> Recorded data:
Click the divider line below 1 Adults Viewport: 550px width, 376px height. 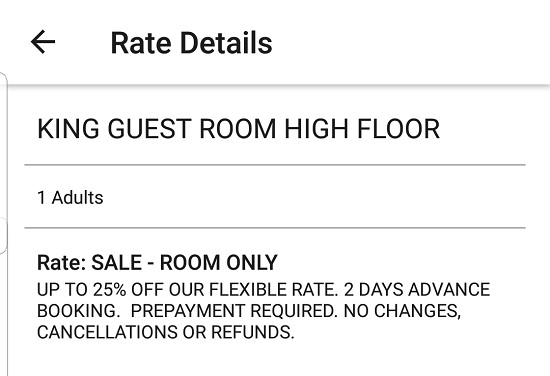pyautogui.click(x=275, y=228)
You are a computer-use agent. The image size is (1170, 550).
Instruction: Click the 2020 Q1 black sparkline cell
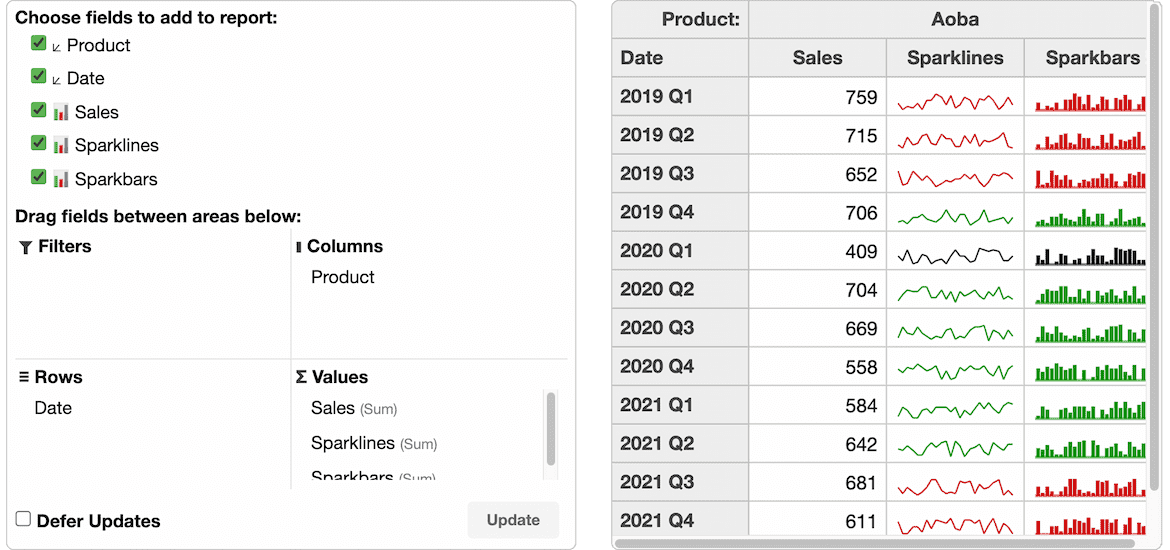point(955,251)
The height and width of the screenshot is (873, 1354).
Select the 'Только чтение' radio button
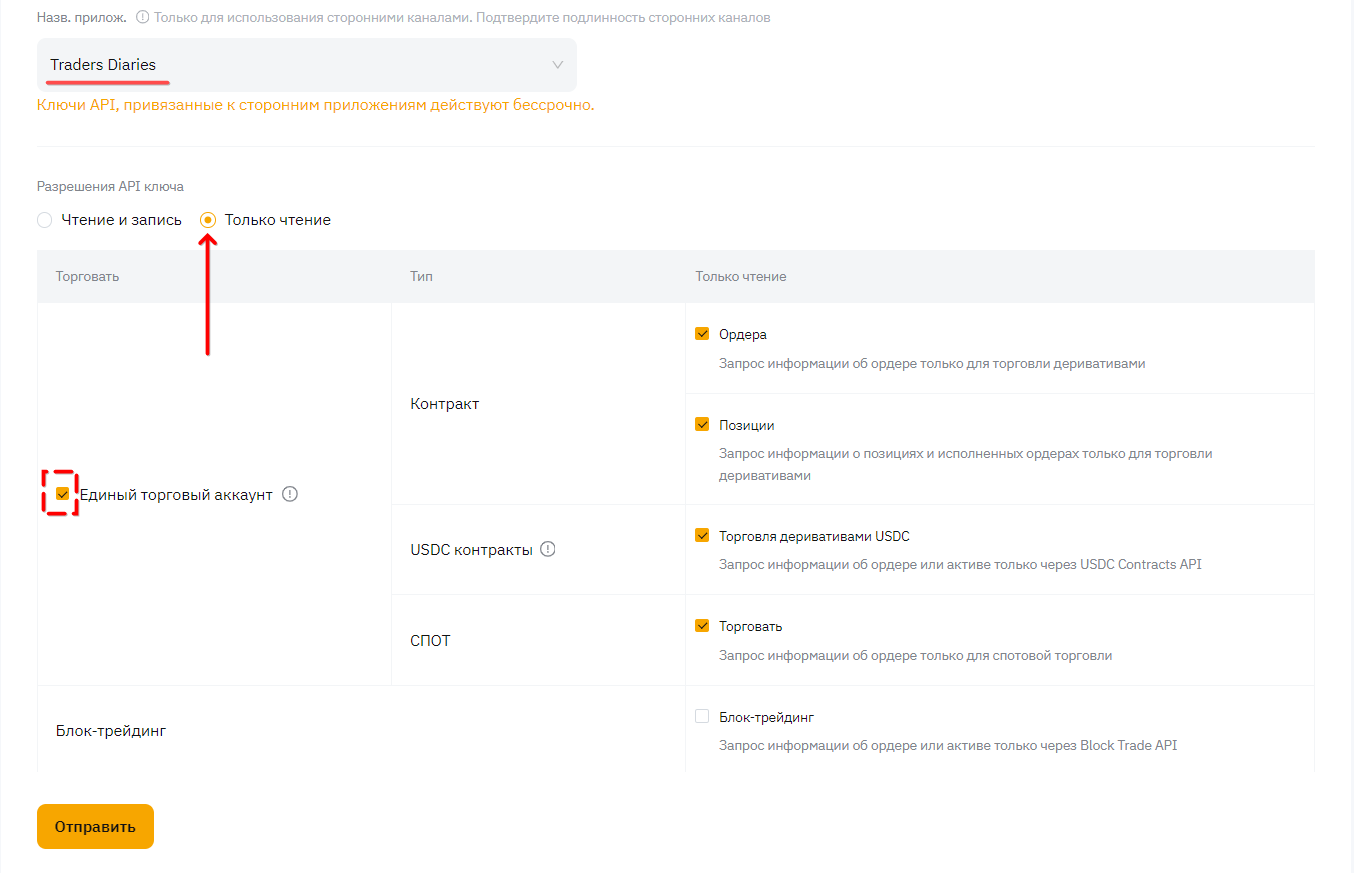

> What the task requires: Put the lines of the records into a JSON list of strings, one string per line, beginning at the line that contains "You are a computer-use" and continuing through the end of the records. Omit blank lines and leave out the pictures.

> Full solution:
[
  "You are a computer-use agent. The image size is (1170, 550).",
  "Instruction: Click the 2020 Q1 black sparkline cell",
  "point(955,251)",
  "The height and width of the screenshot is (873, 1354).",
  "Select the 'Только чтение' radio button"
]